Average Days Delinquent(ADD) or delinquent days sales outstanding refers to the average number of days the invoices are delinquent or they are past-due. Average Days Delinquent is a crucial metric used to collections teams to analyze their customer’s delinquency trends.
Average Days Delinquent Calculation:
Average Days Delinquent is calculated using the 3-step formula:
Step 1: Calculate Days Sales Outstanding(DSO)
DSO = (Average Accounts Receivable / Total Credit Sales) x Number of Days
Step 2: Enter Best Possible Days Sales Outstanding(BPDSO)
BPDSO = (Current Accounts Receivable / Annual Credit Sales) x 365 Days
Step 3: The formula for Average Days Delinquent is
ADD = DSO – BPDSO
Why Should You Analyze Average Days Delinquent?
Collections teams use Average Days Delinquent as an important indicator to evaluate their overall collections performance.

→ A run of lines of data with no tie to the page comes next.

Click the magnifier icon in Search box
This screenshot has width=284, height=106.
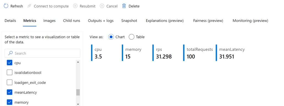click(x=11, y=53)
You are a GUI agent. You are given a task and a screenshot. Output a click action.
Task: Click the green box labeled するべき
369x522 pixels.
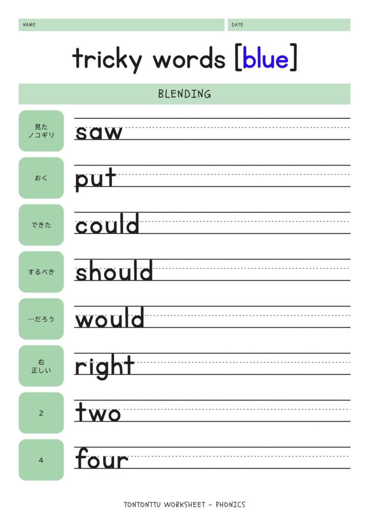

Collectors often analyze DSO and ADD parallely to understand how fast they are able to convert invoice to cash.
High vs Low ADD: How to Interpret Average Days Delinquent?
- A high ADD indicates that the customers are taking more number of days to make payments. This might indicate a scope of improvement in the dunning efforts. Collectors could identify the various types of delinquent customers and they can send them proactive email reminders to recover the past-dues faster. Here are 6 strategies to handle customer delinquency in b2b collections.
- A low Average Days Delinquent means that the customers are paying faster.
Since credit and collection teams simultaneously evaluate DSO and ADD, let’s analyze a few instances that they might encounter while looking at the data:
- If DSO and ADD are both high or low – This means that both of the metrics are aligned. Either there is improvement or degradation of your dunning process.
- If DSO is low and ADD is high or vice versa – This doesn’t necessarily mean effective collection efforts. The improvement in DSO might be seasonal or because of modified credit terms.